Senior Clinical Project Manager

Senior Clinical Project Manager

Job Title: Senior Clinical Project Manager
Contract Type: Permanent
Location: London
Salary: to £86,000
Start Date: ASAP
Reference: 15832 BT
Contact Name: Brian Tappy
Contact Email:
Job Published: April 16, 2018 09:44

Job Description

Based in London Bridge SE1, a short walk from the main railway station, this is an excellent permanent opportunity for an experienced Clinical Project Manager / Clinical Study Manager. If you would relish conceiving and managing studies involving advanced cell and gene technologies delivering life changing solutions to multiple therapeutic areas then please read on…………

The Company

The organisation was established in 2012 as an independent centre of excellence to lead the growth of the UK cell and gene therapy sector. Bridging the gap between scientific research and commercialisation, the company now has more than 120 employees working internationally. Partners include organisations in academia, the pharma industry and health services collaboratively facilitating life-changing therapy developments for use globally.

The company’s vision is to make the UK the immediate and logical choice for partners to develop and commercialise advanced innovative therapies.

The Role

The purpose of this role is to manage the conception, planning, implementation, monitoring and delivery of clinical trials with responsibility for the overall operational management. Studies will be either sponsored by the company or conducted on behalf of partners. This is a broad and collaborative position with accountability for the successful conclusion of clinical trials conducted in the UK and EU.

The role will encompass:


  • The development of clear and measurable study project management plans in conjunction with internal and sponsor representatives.
  • Forming, leading and facilitating the clinical project team of internal staff, external collaborators and / or clients including identifying and addressing training needs. 
  • The design and implementation of site selection, patient recruitment strategies and monitoring (in-house and contracted).
  • Preparation and review of protocols and all essential study documentation including management of the TMF.
  • Maintaining a status for regulatory compliance and audit inspection readiness at all times.
  • Management and accountability for contract negotiations, study budgets and third-party vendor performance.

Full company details and job description will be provided to appropriate candidates on application for the role and receipt of their CV details.

The Benefits

The company is offering this permanent role with a salary to £68,000 backed by a substantial benefits package which includes PHI, contributory pension to 15% of salary (10% company, 5% employee), performance related 5% annual bonus, childcare / eyecare vouchers, interest free travel loan and cycle to work scheme. Added to this is an annual pay review in addition to a cost of living salary rise.

Of equal importance, the company provide a structured on-boarding process with a mutually agreed training and development investment plan plus achievement milestones that will be recognised and rewarded.

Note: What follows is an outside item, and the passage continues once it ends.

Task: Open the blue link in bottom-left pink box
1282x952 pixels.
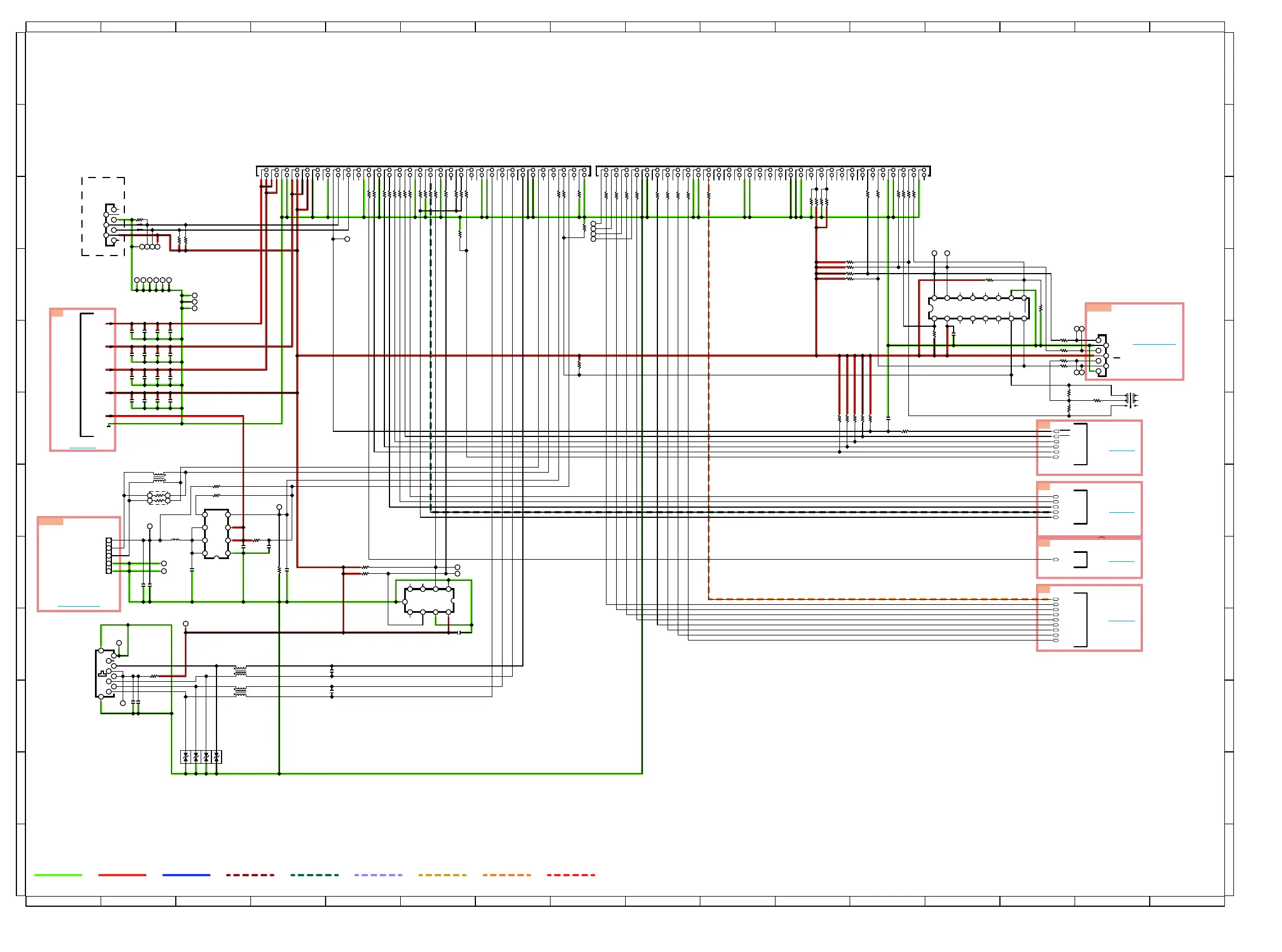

Desired Skills and Experience

We are seeking a dynamic yet pragmatic and practical individual motivated to conceive, lead and deliver challenging studies within budgets and timelines. We require a minimum of 4 years clinical project management / leadership experience, which will include EU multi-national trials. This will be backed by a strong clinical background (typically CRA), including monitoring. Experience of working with, or in, the NHS clinical trial structure would be advantageous as would experience of working within a small or start-up organisation. Any experience of working with novel, personalised / patient specific or oncology solutions would be beneficial.

Excellent interpersonal, verbal and written communication skills and the ability form relationships at all levels is mandatory.